++++ MATERIAL FOR THE TASK
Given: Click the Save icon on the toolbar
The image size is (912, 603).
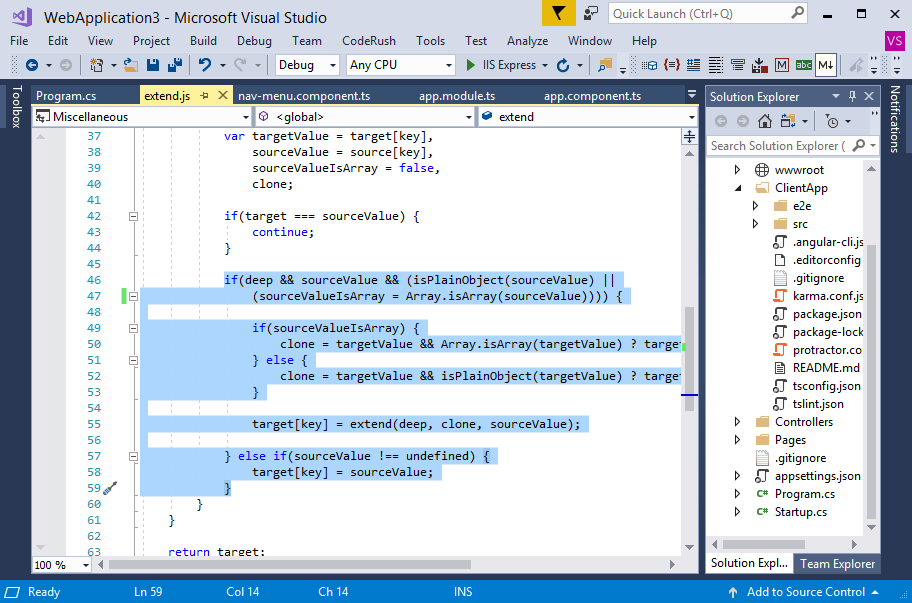Looking at the screenshot, I should pyautogui.click(x=151, y=64).
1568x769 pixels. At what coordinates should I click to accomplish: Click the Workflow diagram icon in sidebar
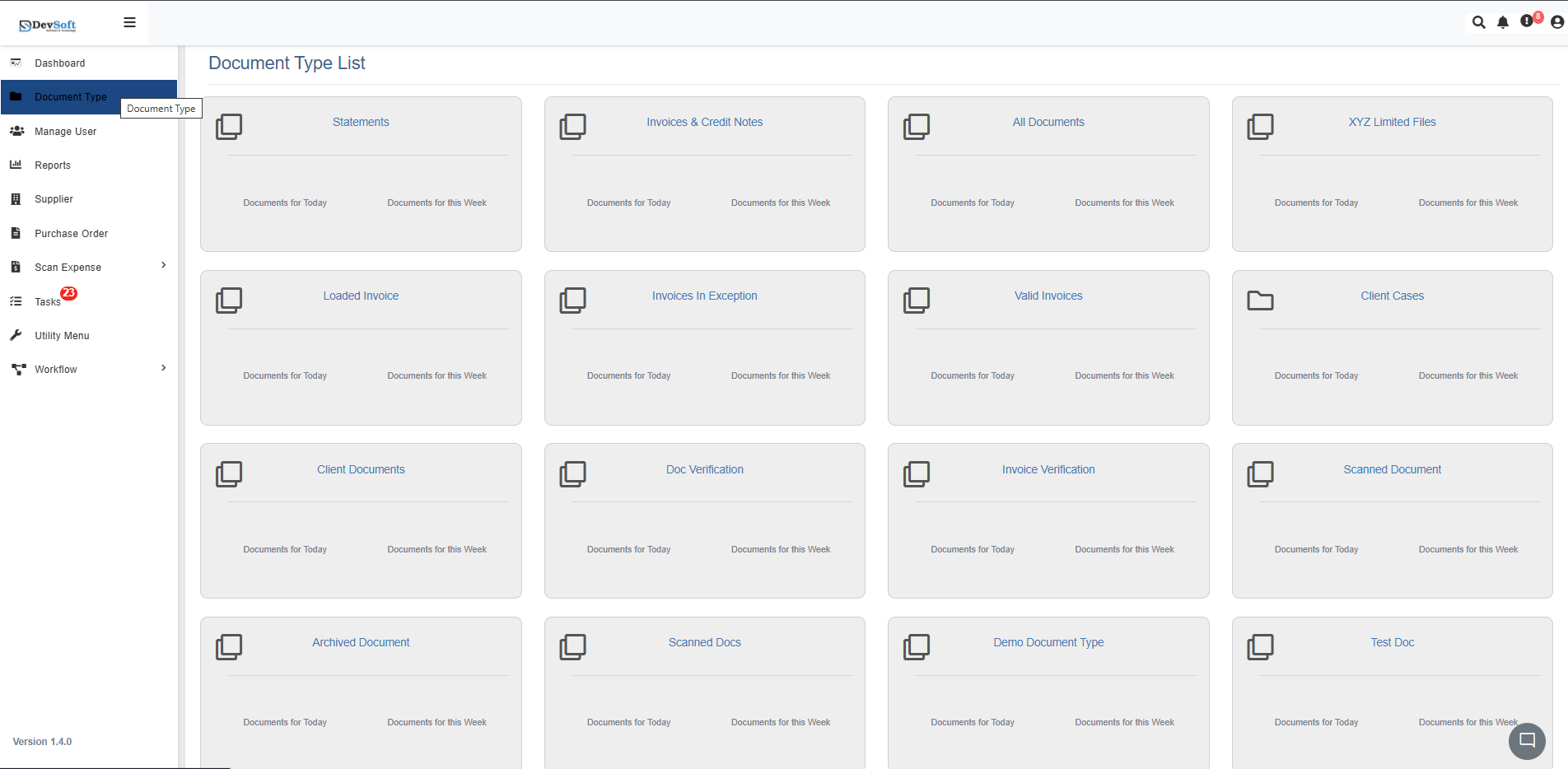click(x=17, y=369)
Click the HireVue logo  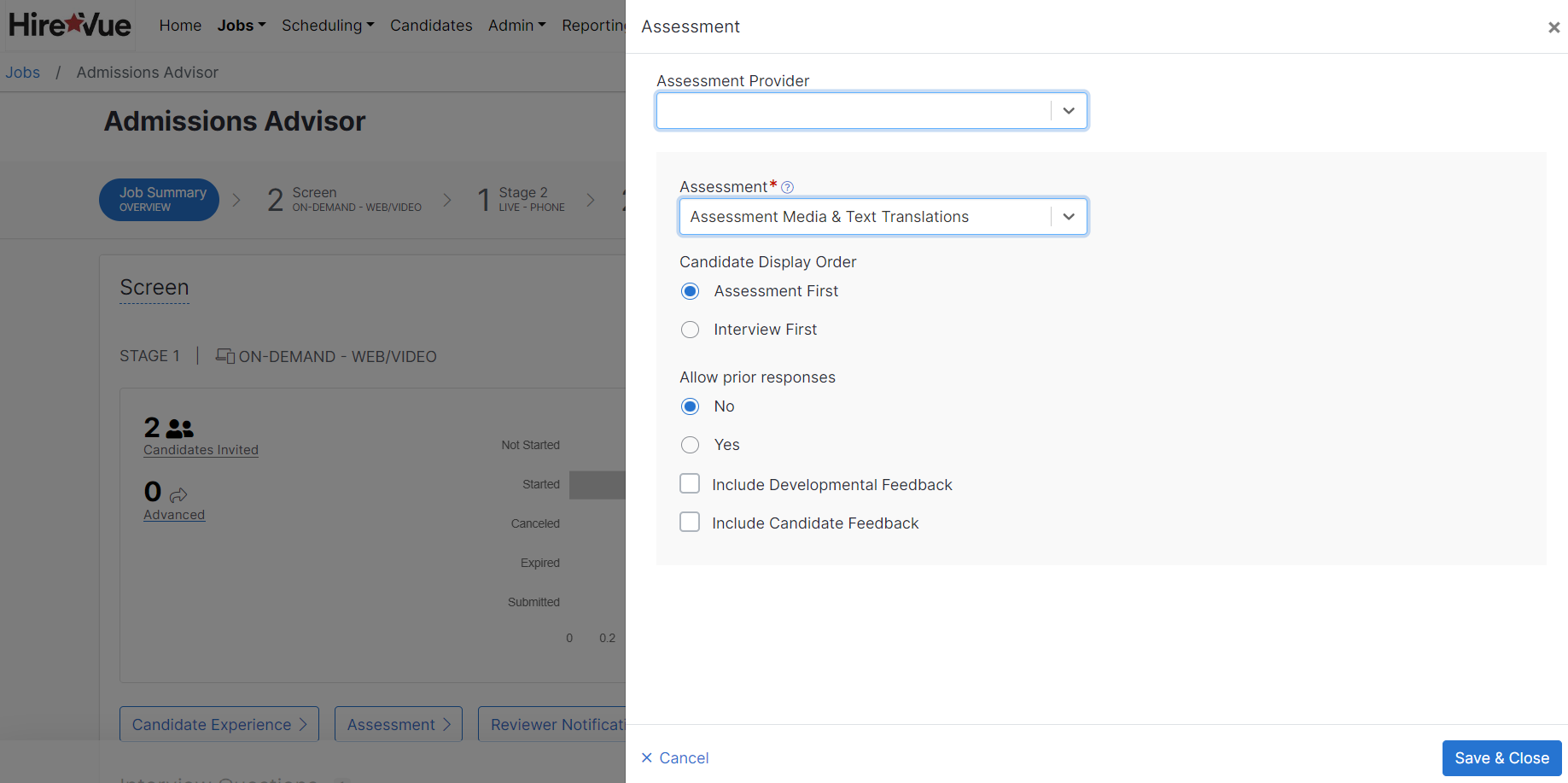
++++++++
• [DIRECTION]: Locate every line in the listing above that contains the word "icon" and copy each one.

• [RESPONSE TO THIS EXERCISE]:
Given: Click the Save icon on the toolbar
1568x769 pixels. At what coordinates should I click to accomplish: Click the Workflow diagram icon in sidebar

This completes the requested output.